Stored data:
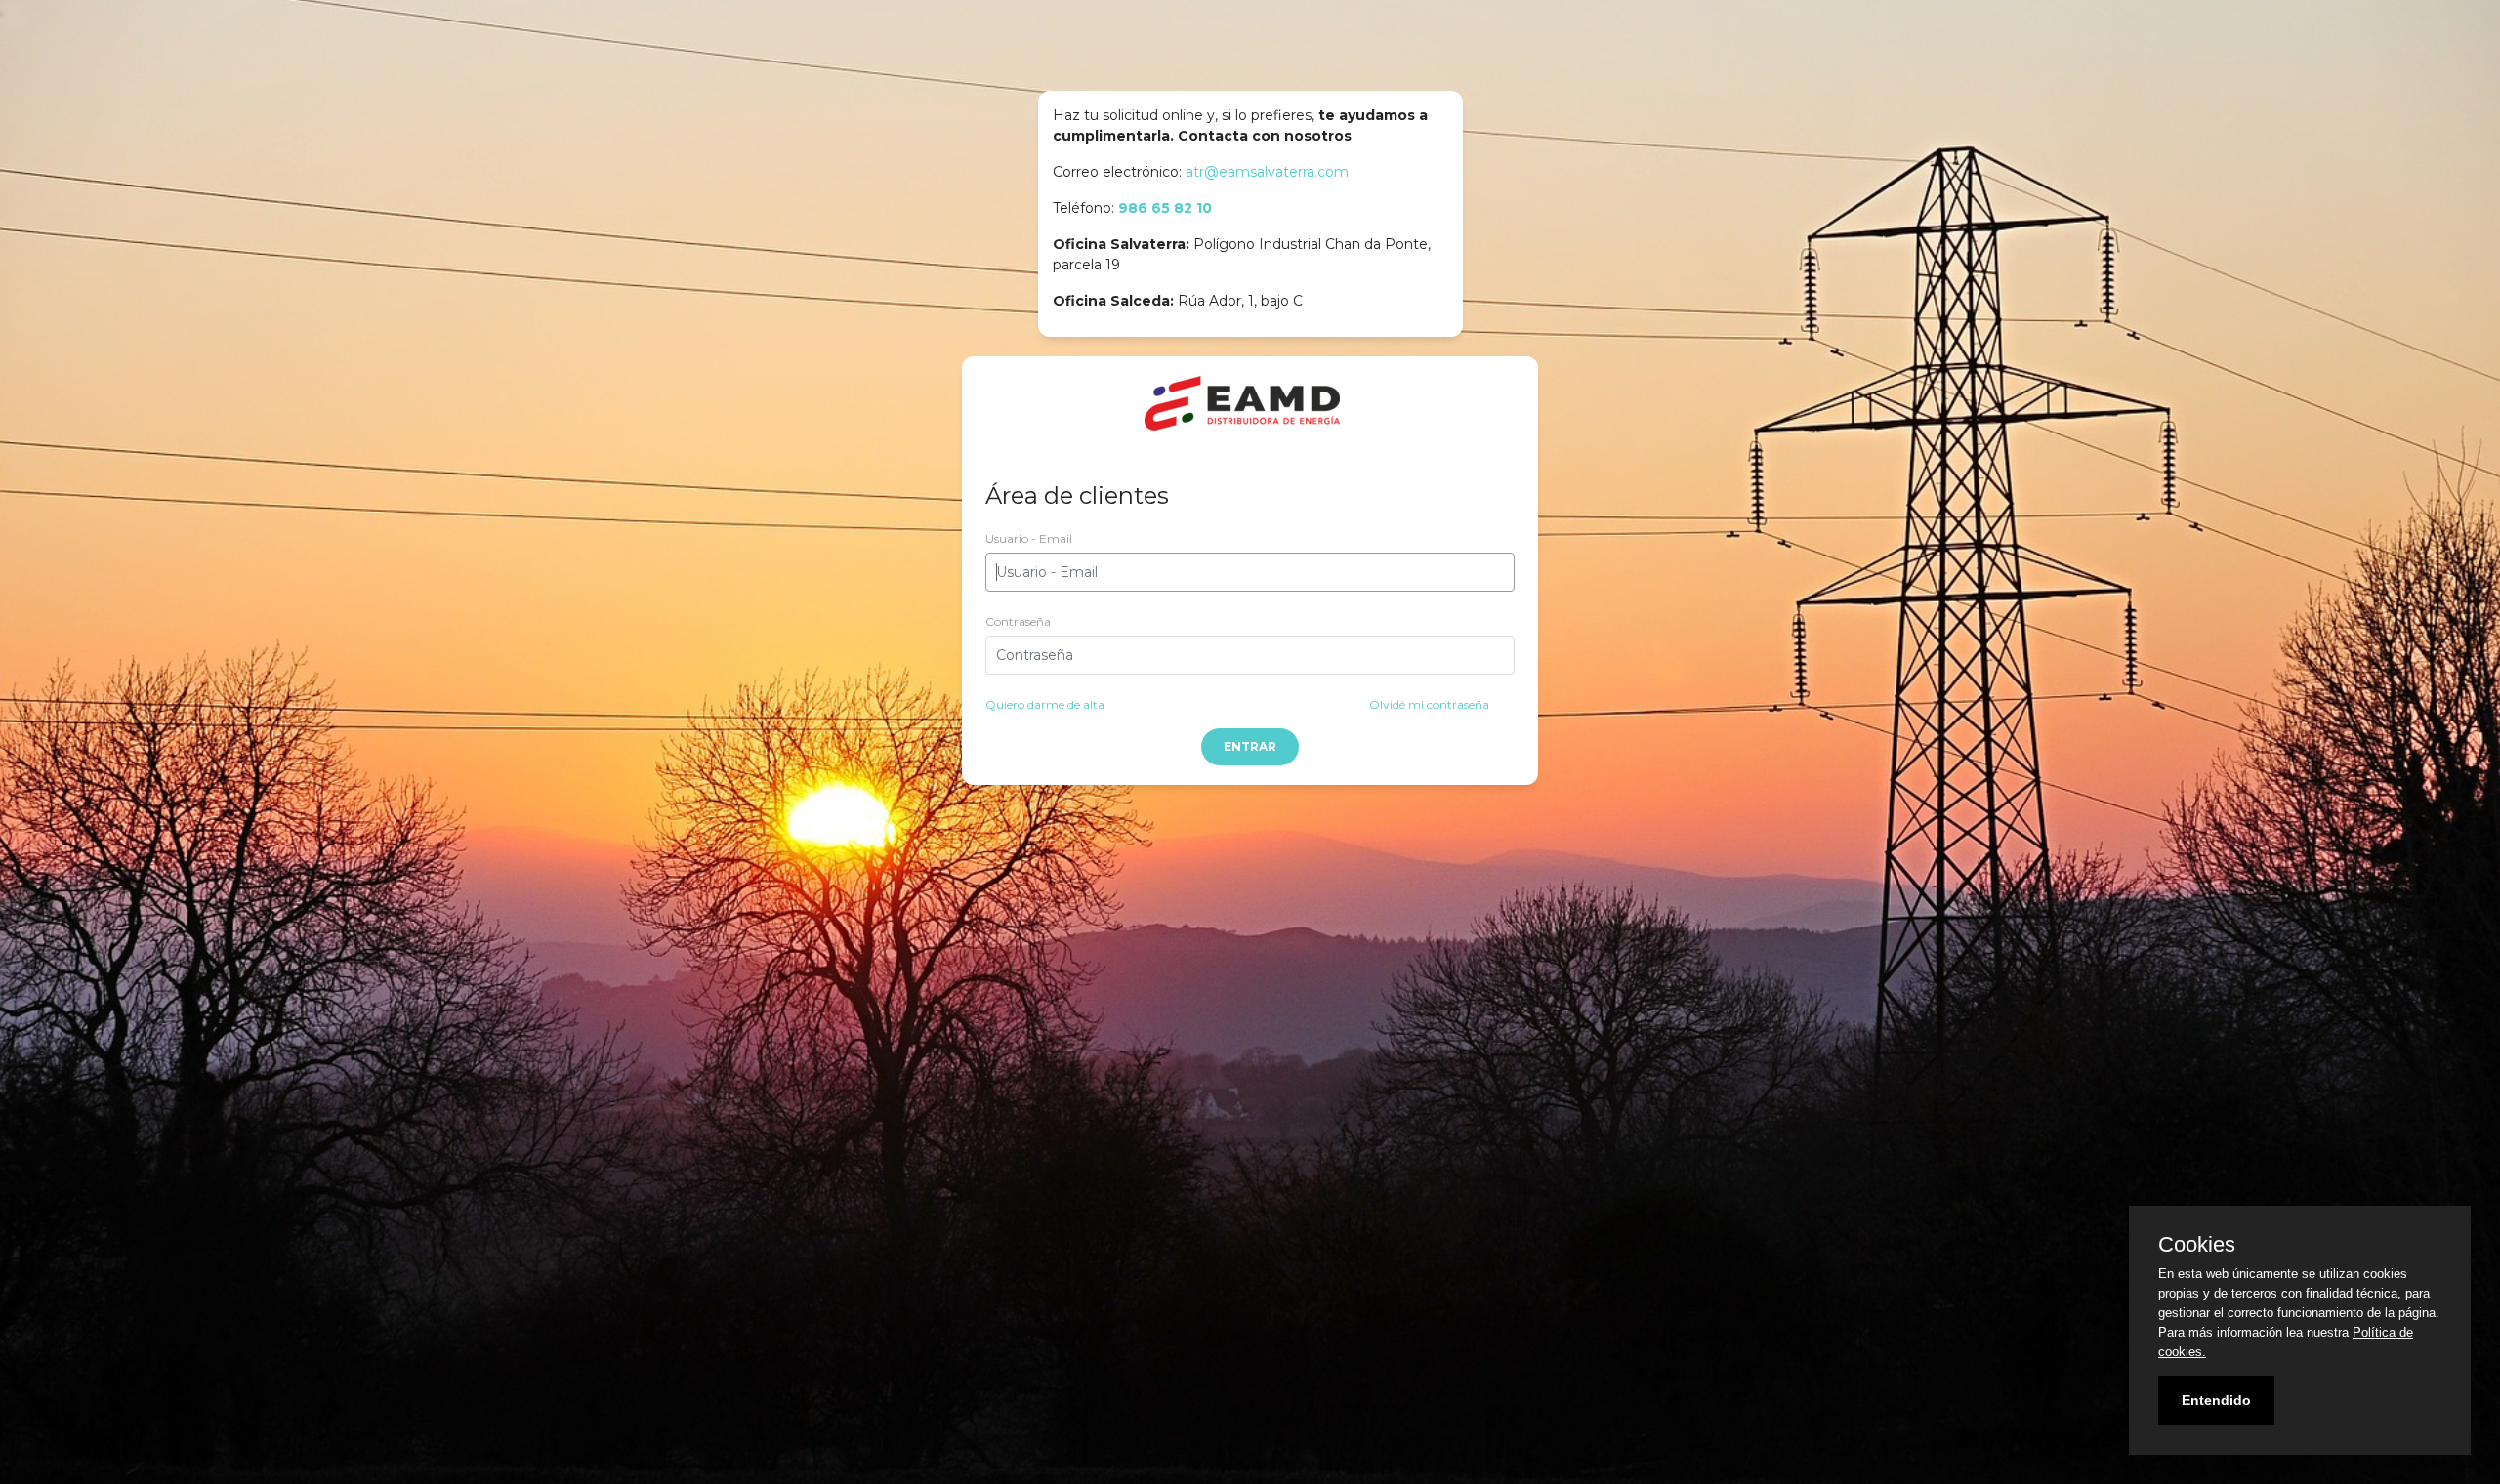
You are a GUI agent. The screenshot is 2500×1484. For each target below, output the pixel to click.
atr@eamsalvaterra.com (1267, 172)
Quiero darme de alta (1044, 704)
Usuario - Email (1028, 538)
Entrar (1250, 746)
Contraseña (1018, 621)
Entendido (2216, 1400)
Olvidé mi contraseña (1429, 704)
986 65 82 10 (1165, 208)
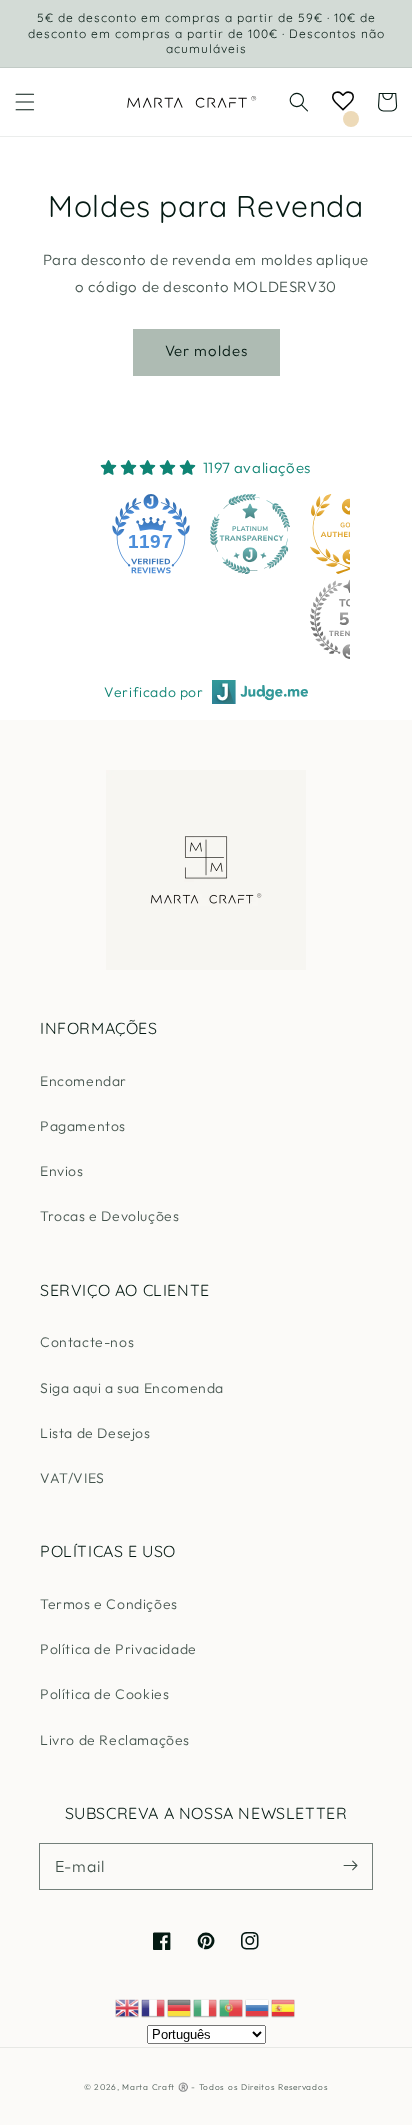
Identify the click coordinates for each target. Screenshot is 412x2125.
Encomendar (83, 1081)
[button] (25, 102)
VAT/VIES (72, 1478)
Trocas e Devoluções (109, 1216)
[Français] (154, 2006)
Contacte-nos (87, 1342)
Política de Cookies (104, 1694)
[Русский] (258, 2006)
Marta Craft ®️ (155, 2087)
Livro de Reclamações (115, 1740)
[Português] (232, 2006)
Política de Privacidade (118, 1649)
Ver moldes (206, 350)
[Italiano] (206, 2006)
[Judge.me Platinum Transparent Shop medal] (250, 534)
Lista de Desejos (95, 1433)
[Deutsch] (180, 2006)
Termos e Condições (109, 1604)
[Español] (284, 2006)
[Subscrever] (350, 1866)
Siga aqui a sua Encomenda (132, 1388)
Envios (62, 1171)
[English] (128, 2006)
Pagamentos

» Task details
Look above for lines with the word "click" and copy them all.

» Answer for this exercise
You are a GUI agent. The screenshot is 2500×1484. For each target below, output the pixel to click.
Identify the click coordinates for each target. Screenshot is 412x2125.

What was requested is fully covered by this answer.